Huh. We could put Dear Leader-Elect's name in there and it would be accurate, wouldn't it?
Duterte was the guy who called President Obama a "son of a bitch" in Tagalog. Actually, it translates to "son of a whore," but who's paying attention to that, because he's just a guy who thinks out loud.
Duterte thinks out loud, in long, rambling monologues, laced with inscrutable jokes and wild exaggeration. His manner is central to his populist image, but it inevitably leads to misunderstanding, even among Filipino journalists. Ernie Abella, Duterte’s spokesman, recently pleaded with the Presidential press corps to use its “creative imagination” when interpreting Duterte’s comments.
Duterte is particularly fond of death squads, deploying them in his home province and striking fear into the hearts of citizens there, who nevertheless will claim publicly that they appreciate the law and order he brought. Privately, however, is another matter. Occasionally someone will speak out, but it's rare.
It is difficult to find a resident of Davao who is willing to speak out against the death squads. One day I visited Clarita Alia, a sixty-two-year-old vegetable vender, who became a strident critic of Duterte after her four teen-age sons were killed within six years. She lives in a one-room shack on a narrow street in Bankerohan, the site of the largest market in Davao. An ancient television sat on a plastic barrel, and bedding and clothes were stacked along one wall. Alia sat cross-legged on a wooden bed frame with no mattress; next to her, her daughter played with her three-year-old granddaughter.
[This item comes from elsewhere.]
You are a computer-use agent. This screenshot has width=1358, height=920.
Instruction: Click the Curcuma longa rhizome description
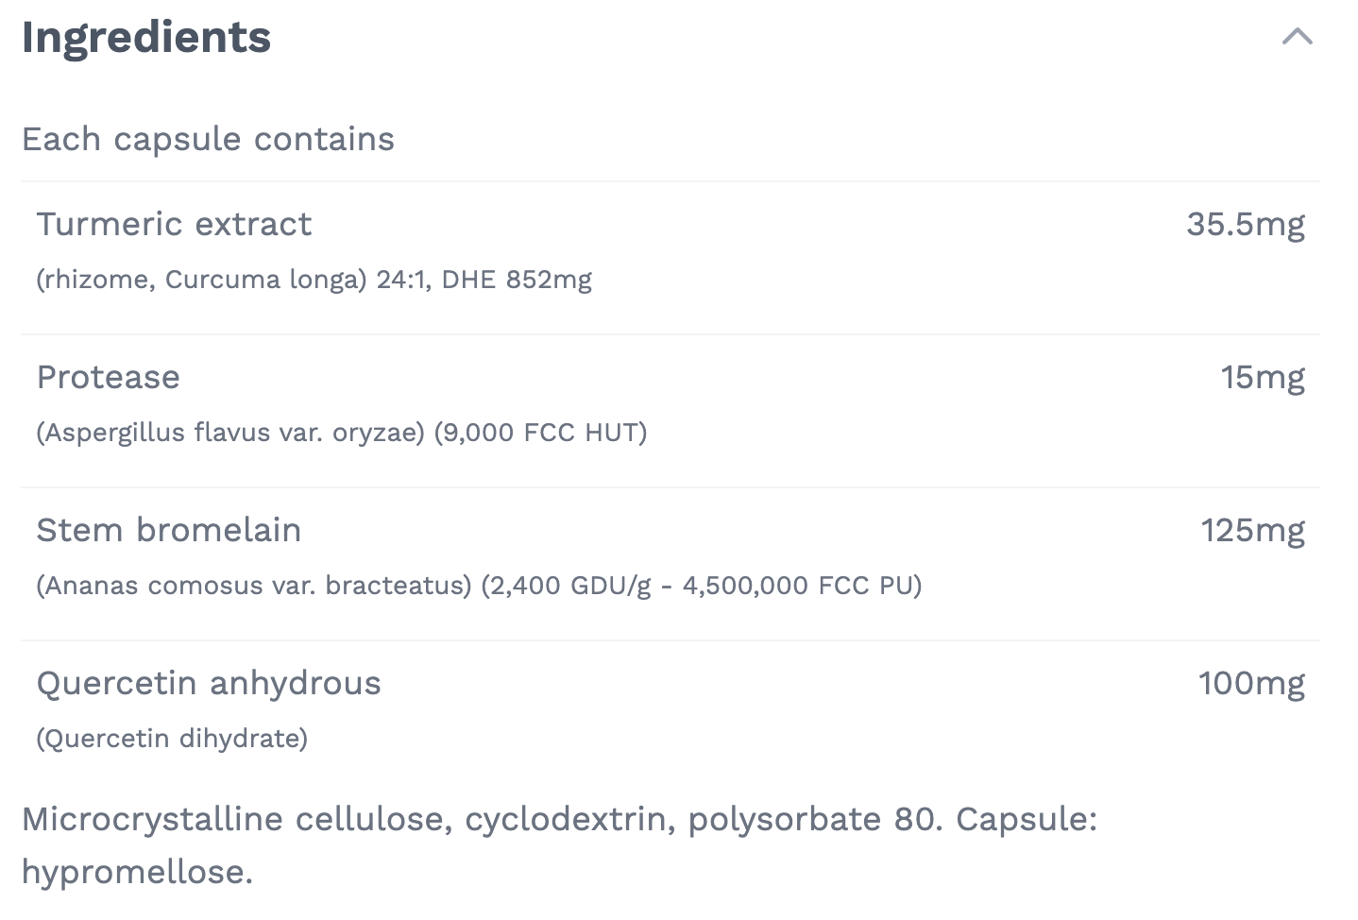(314, 280)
When I asked Alia what she thought of Duterte, she said, “He is a demon.”
Do not imagine that Dear Leader Trump will hesitate to use the same kinds of strongarm tactics as Duterte. We now live in a country which is about to be governed by a thin-skinned strongarm nativist who is being advised with someone who has absolutely no problem with neo-Nazis and the KKK. Death squads, forced birth, and more is on our horizon.
We have to be ready to resist, and to resist in unconventional ways. It won't be enough to sign online petitions or even to pressure Congress. We must resist and be ready to counter what is sure to be one of our greatest national crises since the Civil War.
We also have to be ready to call things what they are. No more dancing around the terms. Call it what it is and shout it out.